# [Exercise]
Leaving out all pictures, reproduce the entries below exactly, from the first line through the line that contains "The height and".
[Opening Material to process section]
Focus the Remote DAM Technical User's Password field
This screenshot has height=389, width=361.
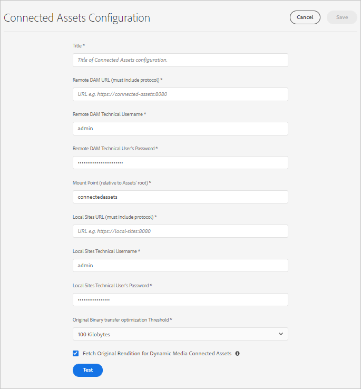point(180,163)
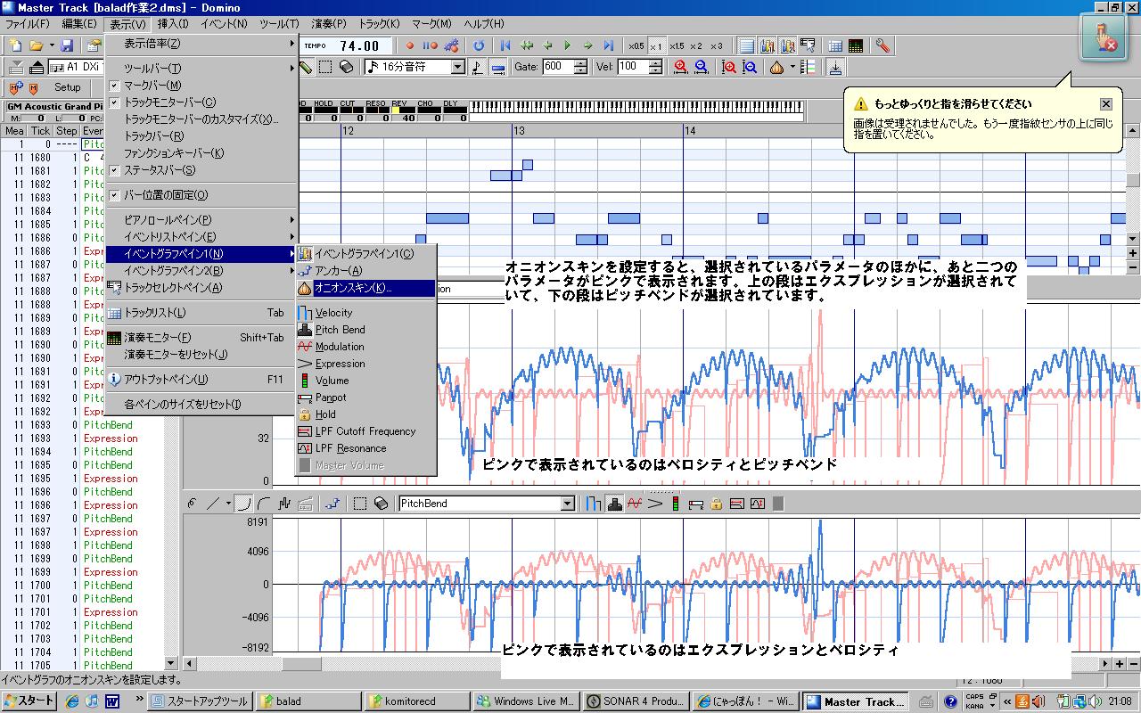Click the Setup button
Screen dimensions: 1141x713
pyautogui.click(x=67, y=87)
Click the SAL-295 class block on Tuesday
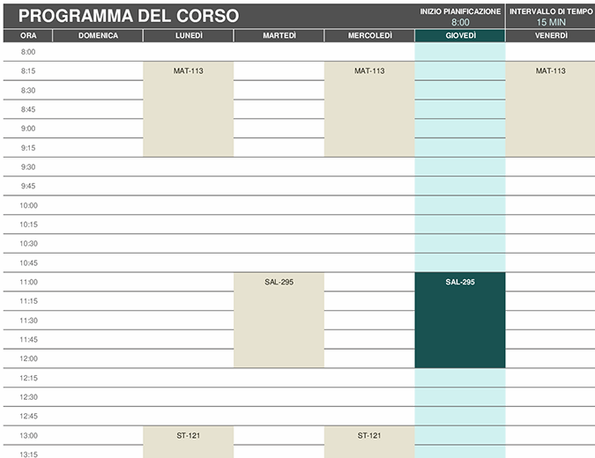This screenshot has width=595, height=458. point(279,320)
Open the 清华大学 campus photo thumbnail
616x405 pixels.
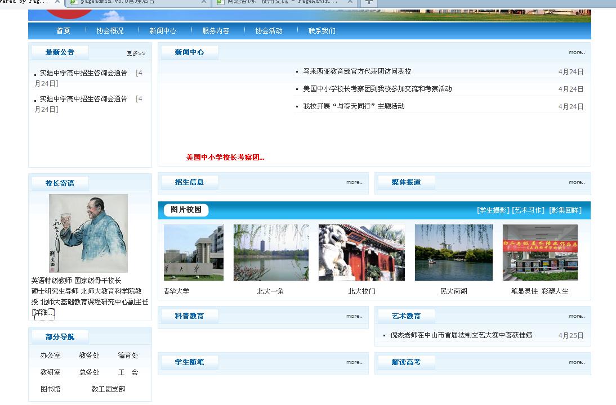[193, 253]
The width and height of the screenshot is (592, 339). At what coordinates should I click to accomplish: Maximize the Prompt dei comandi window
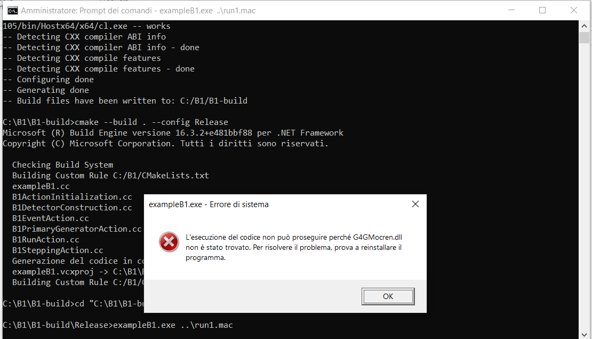[x=542, y=10]
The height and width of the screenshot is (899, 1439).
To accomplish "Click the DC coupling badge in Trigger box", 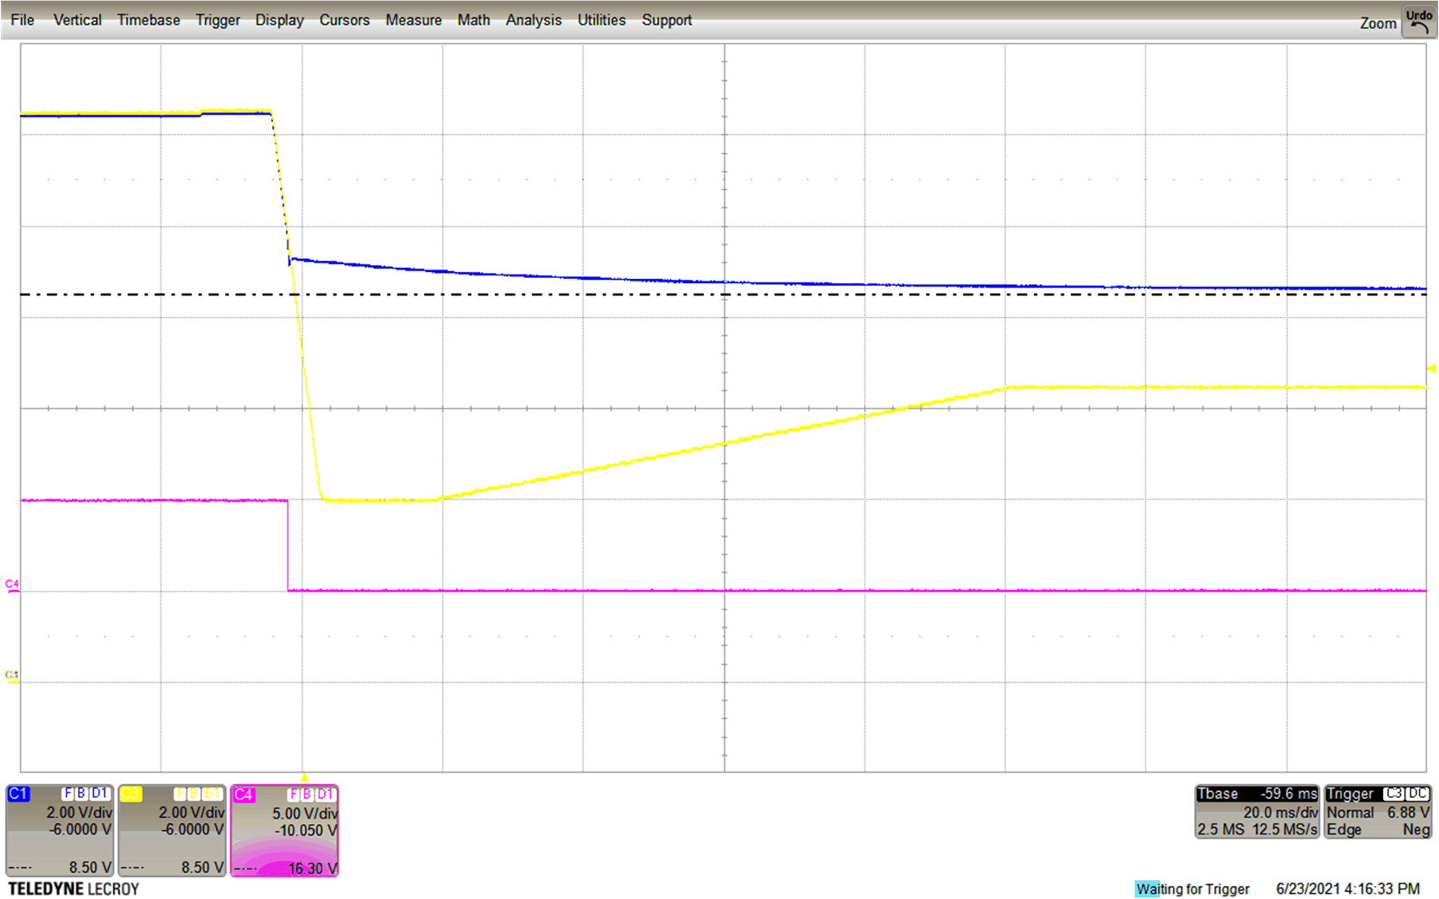I will click(x=1418, y=794).
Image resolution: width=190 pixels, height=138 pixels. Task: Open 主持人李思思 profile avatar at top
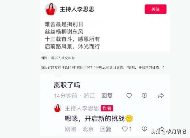tap(51, 9)
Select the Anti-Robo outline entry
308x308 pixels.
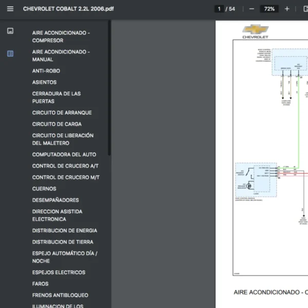(x=46, y=71)
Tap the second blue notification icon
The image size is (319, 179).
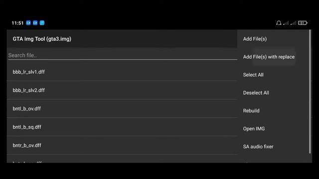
[Closing Material to process section]
# [Solved problem]
Focus the Remote DAM Technical User's Password field
This screenshot has height=389, width=361.
point(180,163)
Click the Setup button
Screen dimensions: 1141x713
pyautogui.click(x=67, y=87)
Click the SAL-295 class block on Tuesday
This screenshot has width=595, height=458. point(279,320)
Open the 清华大学 campus photo thumbnail
616x405 pixels.
[193, 253]
The width and height of the screenshot is (592, 339). At what coordinates should I click to accomplish: Maximize the Prompt dei comandi window
[x=542, y=10]
The height and width of the screenshot is (899, 1439).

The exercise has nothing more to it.